Content starts

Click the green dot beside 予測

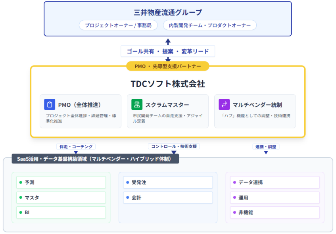(21, 182)
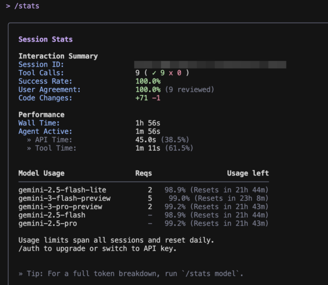
Task: Click the » marker before the Tip line
Action: click(21, 273)
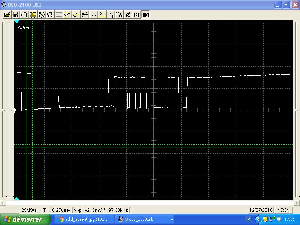Click the 25MS/s sample rate field

pyautogui.click(x=29, y=210)
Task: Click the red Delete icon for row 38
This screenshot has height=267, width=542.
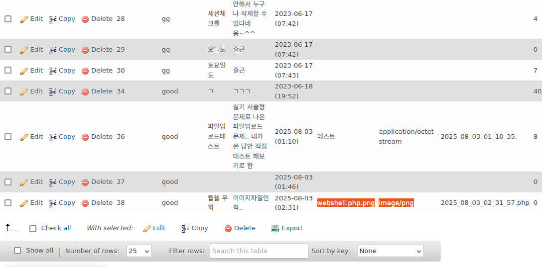Action: (x=85, y=203)
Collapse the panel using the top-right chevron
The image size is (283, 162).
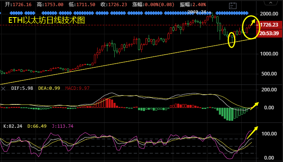[x=271, y=3]
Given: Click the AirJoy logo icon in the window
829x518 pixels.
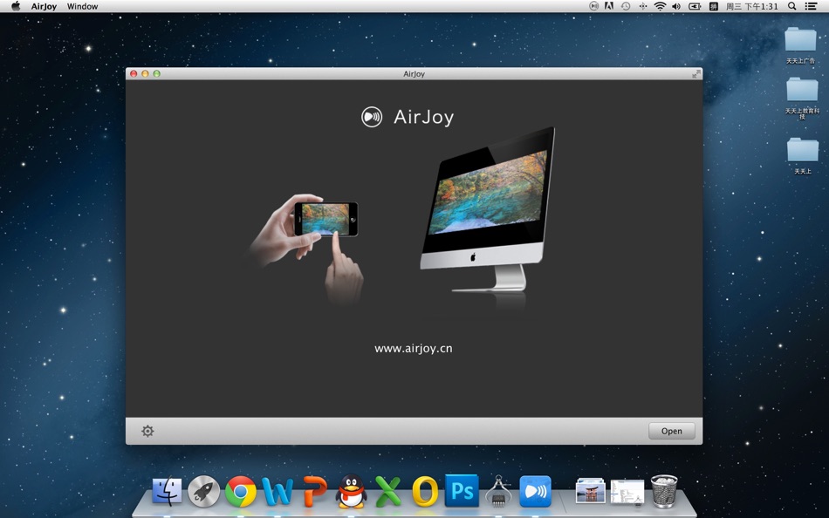Looking at the screenshot, I should coord(371,116).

Content ends

Return exactly the lines above, from the one with "This screenshot has height=267, width=542." up to and including the one with "Given: Click the", and include no pictures.

This screenshot has height=267, width=542.
Action: (x=85, y=203)
Collapse the panel using the top-right chevron
The image size is (283, 162).
[x=271, y=3]
Given: Click the AirJoy logo icon in the window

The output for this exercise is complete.